И это в Париже в 20-м веке! Эррио прав.
Эррио начал говорить об устройстве в Москве выставки французской живописи и тут же сообщил мне:
— Только что перед Вами был у меня французский художник. Я купил у него картину. Прекрасная. Убитая, умирающая женщина… На груди у нее ребенок. Ах, как сделано, исключительно! Картина вот там, у меня за стеной.
Эррио настаивал, чтобы я ехал в Лион. Были и другие интересные разговоры с не менее интересными людьми, но менее известными, например с благородным и симпатичнейшим сенатором и министром. Высокий, худой, с бородой, усами — совершенно будто бы сорвался с иллюстраций к рассказам Мопассана, он развертывал передо мною благородные идеалы создания Международного университетского городка и международной библиотеки по истории общественных движений с 1914 г. (начала войны), говорил об организации международной библиотеки по истории искусства и т. п. Все в интернациональном масштабе. Благородно говорил о трудностях выбранного пути и улыбался с надеждой преодолеть эти трудности.
Так проходили мои дни в большой занятости до 25.12.34 г.
Очень поддержала меня доченька Наташа. Она прислала хорошее письмо, даже два — прекрасные, полные любви и искренности.
Так как же, лучше взять ориентацию на детей?
Надо все-таки покончить так или иначе с неустройством семейной жизни.
26 декабря
Еще один день канул в невозвратное. Завтра еду к Ромэну Роллану.
27 декабря
Визы швейцарцы не дали. Т. е. обещали, но дней через десять.
Утром удирал от шпиков и вывернулся из их кольца с большой ловкостью. Пил кофе почти за городом.

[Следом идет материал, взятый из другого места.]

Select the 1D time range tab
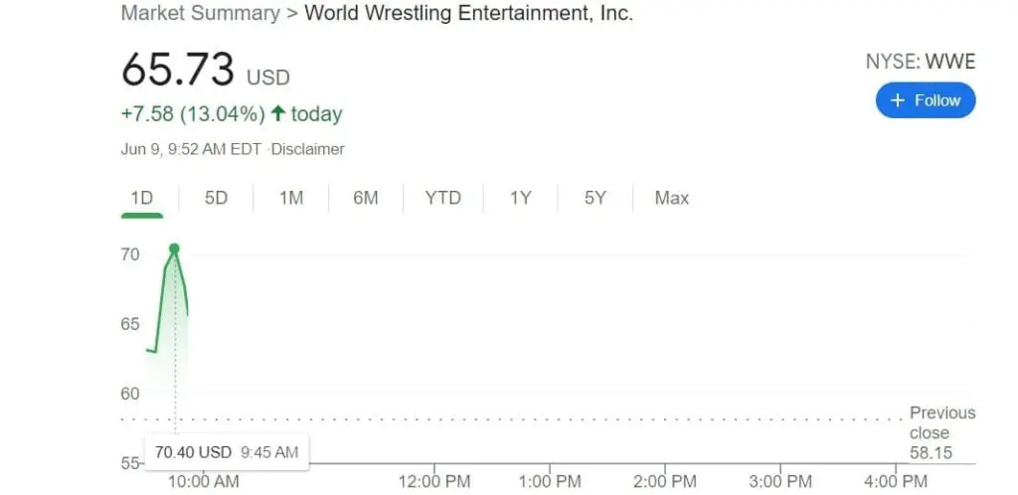Image resolution: width=1018 pixels, height=495 pixels. tap(141, 198)
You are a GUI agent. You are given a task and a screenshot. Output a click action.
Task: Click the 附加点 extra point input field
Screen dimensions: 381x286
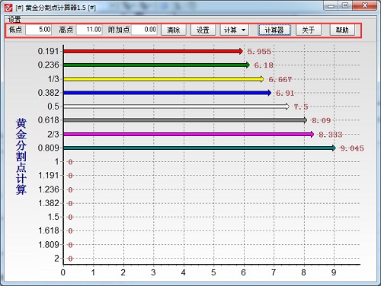pos(144,30)
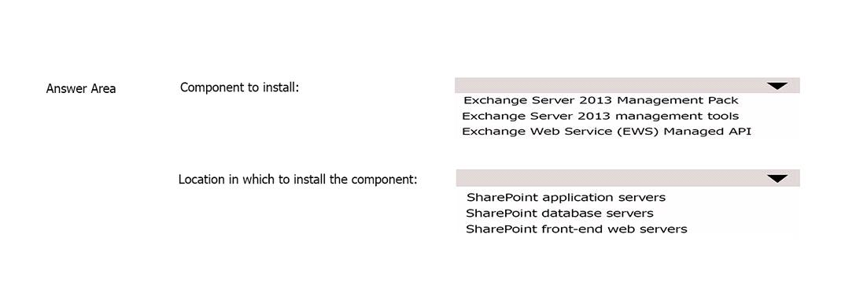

Рубакин увез к себе завтракать. Он представляет собою доброе сердце и жадную руку.
На обед на столе заяц едва ободранный, напоминающий живого зайца, в несчастье удирающего от смерти задницей вверх. Потом у него будут отрезать лапки. Я решительно не мог есть несчастное животное. Как это любят и могут люди есть, когда животное еще не потеряло свою живую животную форму!
Потом об этом долго думал.
В посольстве все писали приглашения, я помогал.
Возвратился домой усталый. Жаль, что опять не работал в литературе. Завтра утром!
1935 год
7 января
Пишу вечером на вилле у очаровательного Ромэна Роллана.
Приехал вчера. Встретила его жена — Кудашева, она русская.
Горы, покрытые лесом и снегом. Женевское озеро. Солнце. В вилле запах книг и земли из сада. Спал хорошо.
Разговоры с этим большим человеком задвигали меня всего. Все сдвинулось с места. Хочется работать так, как поет птица, т. е. — как он.
Человек неисчерпаемого благородства. Лицо его все в сиянии. Глаза светлые, большие, исключительной доброты. Брови сосульками по краям, свисают вниз. У него даже в улыбке много мысли. Прост. Нет, я никогда еще так сильно не вдыхал атмосферу работы мысли и литературы, как здесь у него. Этот великий художник, спаянный в одном человеке с мыслителем, живет так, как будто направляет всего себя, всю свою мысль и художественное мастерство вперед, независимо от тела. Он работает, работает много. Но работу свою не выдает.